▶ Required work:
In the data below, find the line containing "Tecnología de Shopify (1018, 1348)"; reproduce that line and all subsequent lines exactly, and nothing else.

▶ Information given:
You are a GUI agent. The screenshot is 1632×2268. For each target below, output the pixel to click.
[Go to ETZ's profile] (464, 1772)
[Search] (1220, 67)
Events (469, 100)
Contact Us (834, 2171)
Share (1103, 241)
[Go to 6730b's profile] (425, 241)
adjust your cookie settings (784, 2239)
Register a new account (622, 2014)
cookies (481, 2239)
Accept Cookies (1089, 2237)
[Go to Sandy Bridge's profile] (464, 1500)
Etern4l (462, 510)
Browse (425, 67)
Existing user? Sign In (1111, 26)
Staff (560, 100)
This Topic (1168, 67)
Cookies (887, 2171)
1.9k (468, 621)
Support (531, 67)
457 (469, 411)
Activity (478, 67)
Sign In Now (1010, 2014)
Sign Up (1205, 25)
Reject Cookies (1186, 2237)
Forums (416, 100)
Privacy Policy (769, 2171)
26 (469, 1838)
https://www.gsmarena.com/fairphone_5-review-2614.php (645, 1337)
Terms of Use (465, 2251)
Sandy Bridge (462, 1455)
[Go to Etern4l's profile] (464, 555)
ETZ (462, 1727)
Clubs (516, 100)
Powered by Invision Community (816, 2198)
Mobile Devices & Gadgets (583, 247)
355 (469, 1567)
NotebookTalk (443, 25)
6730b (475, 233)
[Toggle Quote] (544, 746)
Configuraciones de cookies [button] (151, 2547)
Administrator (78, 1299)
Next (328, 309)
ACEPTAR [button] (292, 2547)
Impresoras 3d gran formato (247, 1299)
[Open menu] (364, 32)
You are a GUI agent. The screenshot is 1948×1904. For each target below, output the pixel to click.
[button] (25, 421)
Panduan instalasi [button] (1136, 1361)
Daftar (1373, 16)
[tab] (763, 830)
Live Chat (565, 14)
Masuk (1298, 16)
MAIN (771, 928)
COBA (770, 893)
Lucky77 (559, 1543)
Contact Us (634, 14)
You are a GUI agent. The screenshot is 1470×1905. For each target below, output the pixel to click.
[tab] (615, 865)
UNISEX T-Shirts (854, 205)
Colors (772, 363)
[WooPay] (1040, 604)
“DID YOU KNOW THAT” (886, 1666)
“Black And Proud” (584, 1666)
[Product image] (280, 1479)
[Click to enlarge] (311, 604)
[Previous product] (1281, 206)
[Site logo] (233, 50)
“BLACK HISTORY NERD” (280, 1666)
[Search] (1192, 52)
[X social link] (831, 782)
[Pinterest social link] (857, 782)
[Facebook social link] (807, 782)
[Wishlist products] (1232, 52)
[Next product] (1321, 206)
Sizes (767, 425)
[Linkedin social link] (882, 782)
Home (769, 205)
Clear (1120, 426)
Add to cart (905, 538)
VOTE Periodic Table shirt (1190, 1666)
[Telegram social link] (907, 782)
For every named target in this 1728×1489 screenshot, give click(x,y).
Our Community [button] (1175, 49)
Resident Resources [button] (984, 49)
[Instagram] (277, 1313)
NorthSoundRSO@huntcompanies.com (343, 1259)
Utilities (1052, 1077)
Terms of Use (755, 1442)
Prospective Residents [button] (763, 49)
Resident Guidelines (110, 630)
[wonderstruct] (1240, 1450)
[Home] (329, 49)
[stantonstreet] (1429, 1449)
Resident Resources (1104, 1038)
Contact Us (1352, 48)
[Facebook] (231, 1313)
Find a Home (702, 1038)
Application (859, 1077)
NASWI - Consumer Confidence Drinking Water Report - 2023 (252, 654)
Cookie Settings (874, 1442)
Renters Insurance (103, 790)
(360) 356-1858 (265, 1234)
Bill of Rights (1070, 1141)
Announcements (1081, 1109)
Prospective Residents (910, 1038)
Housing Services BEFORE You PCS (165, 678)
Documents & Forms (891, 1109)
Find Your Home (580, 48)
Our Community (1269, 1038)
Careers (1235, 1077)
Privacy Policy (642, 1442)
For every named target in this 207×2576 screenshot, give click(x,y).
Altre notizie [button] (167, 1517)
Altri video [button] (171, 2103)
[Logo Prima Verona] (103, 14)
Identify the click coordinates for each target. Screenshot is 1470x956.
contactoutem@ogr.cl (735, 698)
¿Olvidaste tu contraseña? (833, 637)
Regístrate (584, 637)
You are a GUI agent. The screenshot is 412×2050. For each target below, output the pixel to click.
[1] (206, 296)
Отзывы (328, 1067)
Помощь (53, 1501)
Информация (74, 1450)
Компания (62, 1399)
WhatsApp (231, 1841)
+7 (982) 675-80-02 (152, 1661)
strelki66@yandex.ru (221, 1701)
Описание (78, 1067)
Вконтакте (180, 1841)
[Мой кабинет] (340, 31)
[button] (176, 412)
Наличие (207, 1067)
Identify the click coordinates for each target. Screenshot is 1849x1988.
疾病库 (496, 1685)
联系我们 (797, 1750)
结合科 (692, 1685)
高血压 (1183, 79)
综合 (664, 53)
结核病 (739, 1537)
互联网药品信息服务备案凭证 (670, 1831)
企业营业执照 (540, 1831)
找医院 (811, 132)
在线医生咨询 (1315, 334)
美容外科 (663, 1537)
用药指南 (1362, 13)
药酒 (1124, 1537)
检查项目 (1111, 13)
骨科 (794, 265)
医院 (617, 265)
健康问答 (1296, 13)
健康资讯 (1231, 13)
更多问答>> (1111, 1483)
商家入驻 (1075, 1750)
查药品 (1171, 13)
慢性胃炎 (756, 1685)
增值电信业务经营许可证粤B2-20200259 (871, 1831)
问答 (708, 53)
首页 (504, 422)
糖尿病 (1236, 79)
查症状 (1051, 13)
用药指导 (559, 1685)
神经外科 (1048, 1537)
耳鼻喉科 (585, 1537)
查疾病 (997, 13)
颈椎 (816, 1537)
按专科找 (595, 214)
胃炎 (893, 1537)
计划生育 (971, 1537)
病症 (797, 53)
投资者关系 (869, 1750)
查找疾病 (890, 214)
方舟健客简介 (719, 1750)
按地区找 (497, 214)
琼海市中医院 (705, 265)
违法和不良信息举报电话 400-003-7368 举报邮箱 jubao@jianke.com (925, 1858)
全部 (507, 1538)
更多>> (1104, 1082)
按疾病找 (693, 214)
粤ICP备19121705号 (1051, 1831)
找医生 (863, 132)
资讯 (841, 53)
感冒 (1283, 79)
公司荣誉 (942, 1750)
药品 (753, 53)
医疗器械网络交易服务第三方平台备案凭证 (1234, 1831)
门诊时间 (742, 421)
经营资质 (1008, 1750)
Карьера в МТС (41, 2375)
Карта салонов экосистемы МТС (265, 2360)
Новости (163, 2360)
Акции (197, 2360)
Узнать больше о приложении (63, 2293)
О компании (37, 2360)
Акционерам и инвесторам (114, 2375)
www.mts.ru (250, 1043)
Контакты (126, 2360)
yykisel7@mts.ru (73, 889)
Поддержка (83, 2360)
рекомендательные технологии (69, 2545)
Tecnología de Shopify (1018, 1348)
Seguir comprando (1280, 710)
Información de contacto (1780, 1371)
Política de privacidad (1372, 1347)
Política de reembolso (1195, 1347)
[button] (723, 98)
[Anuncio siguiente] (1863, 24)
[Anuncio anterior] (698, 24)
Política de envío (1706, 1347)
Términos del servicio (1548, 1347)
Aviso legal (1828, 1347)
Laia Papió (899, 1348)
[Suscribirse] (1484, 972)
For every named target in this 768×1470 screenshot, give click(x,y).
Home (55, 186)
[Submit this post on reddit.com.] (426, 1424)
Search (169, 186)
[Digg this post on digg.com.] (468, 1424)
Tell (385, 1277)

▶ Worked solution:
Tecnología de Shopify (1018, 1348)
Seguir comprando (1280, 710)
Información de contacto (1780, 1371)
Política de privacidad (1372, 1347)
Política de reembolso (1195, 1347)
[button] (723, 98)
[Anuncio siguiente] (1863, 24)
[Anuncio anterior] (698, 24)
Política de envío (1706, 1347)
Términos del servicio (1548, 1347)
Aviso legal (1828, 1347)
Laia Papió (899, 1348)
[Suscribirse] (1484, 972)
For every named target in this 768×1470 screenshot, give click(x,y).
Home (55, 186)
[Submit this post on reddit.com.] (426, 1424)
Search (169, 186)
[Digg this post on digg.com.] (468, 1424)
Tell (385, 1277)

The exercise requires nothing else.